We seek a highly-skilled Senior Site Reliability Engineer to join our team! In this role, you will drive best practices, optimize operational workflows, and mentor junior engineers, fostering a culture of collaboration and innovation. This is an exciting opportunity for someone passionate about building and integrating services and systems that ensure the availability, performance, and reliability of our SaaS environments. You will lead large-scale, cross-functional initiatives, You will work closely with P&E engineering and Cloud teams to design, build, and maintain scalable, resilient infrastructure while championing best practices for automation, monitoring, and incident response.
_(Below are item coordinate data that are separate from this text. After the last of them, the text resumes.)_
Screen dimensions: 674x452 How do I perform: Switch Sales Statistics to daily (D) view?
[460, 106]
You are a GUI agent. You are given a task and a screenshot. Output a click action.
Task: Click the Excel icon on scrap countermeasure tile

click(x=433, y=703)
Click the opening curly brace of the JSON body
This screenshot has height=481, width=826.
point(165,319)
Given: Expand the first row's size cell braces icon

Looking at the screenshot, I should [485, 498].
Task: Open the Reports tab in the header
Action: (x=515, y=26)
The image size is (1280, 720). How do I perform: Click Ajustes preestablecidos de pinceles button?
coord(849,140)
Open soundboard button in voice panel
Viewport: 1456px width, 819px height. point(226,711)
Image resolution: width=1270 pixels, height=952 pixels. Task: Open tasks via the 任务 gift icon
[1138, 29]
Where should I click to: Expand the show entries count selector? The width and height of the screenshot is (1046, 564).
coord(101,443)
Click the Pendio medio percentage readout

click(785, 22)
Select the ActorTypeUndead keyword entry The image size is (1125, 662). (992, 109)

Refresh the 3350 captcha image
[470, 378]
If you're eager to make a significant impact in a fast-paced, high-growth environment, we encourage you to apply.
As a Senior Site Reliability Engineer you will
Lead and groom the team towards technical solutions guided by a strong understanding of the latest and greatest technologies like Kubernetes, Helm, Terraform, and more
Advocate, build, and manage scalable and reliable services and infrastructure to support our SaaS services
Apply SRE best practices, including incident management, performance and capacity planning, and disaster recovery flows
Drive the reliability, performance, and availability of our SaaS products, ensuring service-level objectives are met or exceeded
Design, develop, and manage large-scale systems with CI/CD in mind, to support multiple production environments and use cases
Tackle large-scale production issues and bring out-of-the-box thinking to the table
Evaluate new cloud-native technologies and vendor products to continuously improve our SaaS offering.
Requirements: 5+ years of relevant DevOps or SRE experience in large-scale production environments
2+ years of infrastructure automation, configuration management, or container orchestration using Kubernetes, Docker, Terraform, and Ansible
2+ years in Python or any other advanced programming language
Strong ability to lead, design, and execute cross-organization projects
Experience in managing container and infrastructure orchestration tools (e.g. Kubernetes, Terraform)
Hands-on experience administering public clouds (AWS, GCP, or Azure)
Experience with building CI/CD pipelines for applications and microservices (Jenkins/ArgoCD)
Experience with chaos, alerting & observability tools (Gremlin, PagerDuty, Opsgenie, New Relic, Coralogix).
This position is open to all candidates.